Instructions for the task:
Determine how many lines below include the string "agent". Reply with the number only.

──────── Input ────────

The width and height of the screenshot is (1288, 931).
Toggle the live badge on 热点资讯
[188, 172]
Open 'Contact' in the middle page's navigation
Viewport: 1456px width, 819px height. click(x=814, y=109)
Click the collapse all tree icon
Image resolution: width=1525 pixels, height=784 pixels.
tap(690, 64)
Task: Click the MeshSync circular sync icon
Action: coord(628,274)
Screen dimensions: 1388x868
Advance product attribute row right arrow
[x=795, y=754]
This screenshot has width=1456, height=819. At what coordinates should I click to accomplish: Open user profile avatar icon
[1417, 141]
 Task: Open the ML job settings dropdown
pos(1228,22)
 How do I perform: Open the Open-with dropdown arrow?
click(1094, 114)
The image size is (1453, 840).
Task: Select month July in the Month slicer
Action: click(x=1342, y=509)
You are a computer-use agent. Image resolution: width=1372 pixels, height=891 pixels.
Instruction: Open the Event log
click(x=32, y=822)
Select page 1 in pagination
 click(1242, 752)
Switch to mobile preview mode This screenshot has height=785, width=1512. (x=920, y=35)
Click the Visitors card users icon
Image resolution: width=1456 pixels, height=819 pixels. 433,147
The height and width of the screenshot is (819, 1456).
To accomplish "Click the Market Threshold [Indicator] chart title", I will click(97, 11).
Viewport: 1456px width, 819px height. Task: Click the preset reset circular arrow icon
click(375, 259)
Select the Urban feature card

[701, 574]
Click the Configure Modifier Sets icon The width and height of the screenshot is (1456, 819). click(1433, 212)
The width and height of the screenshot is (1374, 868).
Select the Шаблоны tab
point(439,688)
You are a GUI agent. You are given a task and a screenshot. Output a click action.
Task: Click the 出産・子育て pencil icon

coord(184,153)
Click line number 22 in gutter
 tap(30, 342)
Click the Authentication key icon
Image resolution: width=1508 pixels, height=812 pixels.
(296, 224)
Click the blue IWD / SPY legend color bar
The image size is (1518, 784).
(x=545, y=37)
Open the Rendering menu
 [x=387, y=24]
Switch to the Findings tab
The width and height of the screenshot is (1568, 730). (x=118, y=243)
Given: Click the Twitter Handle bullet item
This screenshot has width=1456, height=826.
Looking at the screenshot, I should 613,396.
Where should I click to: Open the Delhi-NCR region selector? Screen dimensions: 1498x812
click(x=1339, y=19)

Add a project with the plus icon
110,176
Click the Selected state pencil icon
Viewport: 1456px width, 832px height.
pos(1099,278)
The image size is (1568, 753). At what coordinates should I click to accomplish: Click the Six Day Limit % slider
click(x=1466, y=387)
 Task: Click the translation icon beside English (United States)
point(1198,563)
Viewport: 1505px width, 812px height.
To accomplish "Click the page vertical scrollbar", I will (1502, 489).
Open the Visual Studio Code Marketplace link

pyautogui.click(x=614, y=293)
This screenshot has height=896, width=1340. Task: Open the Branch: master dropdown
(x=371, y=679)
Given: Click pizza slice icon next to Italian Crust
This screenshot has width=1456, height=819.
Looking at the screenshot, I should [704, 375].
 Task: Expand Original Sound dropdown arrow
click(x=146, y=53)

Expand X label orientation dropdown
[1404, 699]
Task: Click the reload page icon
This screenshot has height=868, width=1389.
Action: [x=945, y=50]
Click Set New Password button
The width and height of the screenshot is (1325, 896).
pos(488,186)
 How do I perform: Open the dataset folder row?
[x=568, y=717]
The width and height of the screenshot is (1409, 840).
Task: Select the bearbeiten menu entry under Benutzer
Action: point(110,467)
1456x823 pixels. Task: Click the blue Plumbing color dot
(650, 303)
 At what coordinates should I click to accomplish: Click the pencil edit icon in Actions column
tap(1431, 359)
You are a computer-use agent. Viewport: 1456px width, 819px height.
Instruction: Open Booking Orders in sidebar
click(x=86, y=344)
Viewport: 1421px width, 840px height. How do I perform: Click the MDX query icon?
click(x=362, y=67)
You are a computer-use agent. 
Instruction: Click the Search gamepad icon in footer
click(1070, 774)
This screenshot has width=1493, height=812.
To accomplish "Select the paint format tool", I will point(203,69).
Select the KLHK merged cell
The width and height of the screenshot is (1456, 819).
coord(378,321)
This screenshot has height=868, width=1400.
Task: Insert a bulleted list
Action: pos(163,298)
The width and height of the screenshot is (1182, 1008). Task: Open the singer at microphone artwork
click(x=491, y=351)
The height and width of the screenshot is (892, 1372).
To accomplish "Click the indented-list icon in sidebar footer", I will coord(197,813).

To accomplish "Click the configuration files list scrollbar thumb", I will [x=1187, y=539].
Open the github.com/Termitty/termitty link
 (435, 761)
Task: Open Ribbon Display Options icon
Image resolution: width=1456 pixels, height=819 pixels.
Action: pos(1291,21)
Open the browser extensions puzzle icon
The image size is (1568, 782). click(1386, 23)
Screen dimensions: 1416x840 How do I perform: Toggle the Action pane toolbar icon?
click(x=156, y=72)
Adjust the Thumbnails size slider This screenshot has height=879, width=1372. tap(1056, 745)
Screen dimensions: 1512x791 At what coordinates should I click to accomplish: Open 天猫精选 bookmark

────────

The answer:
4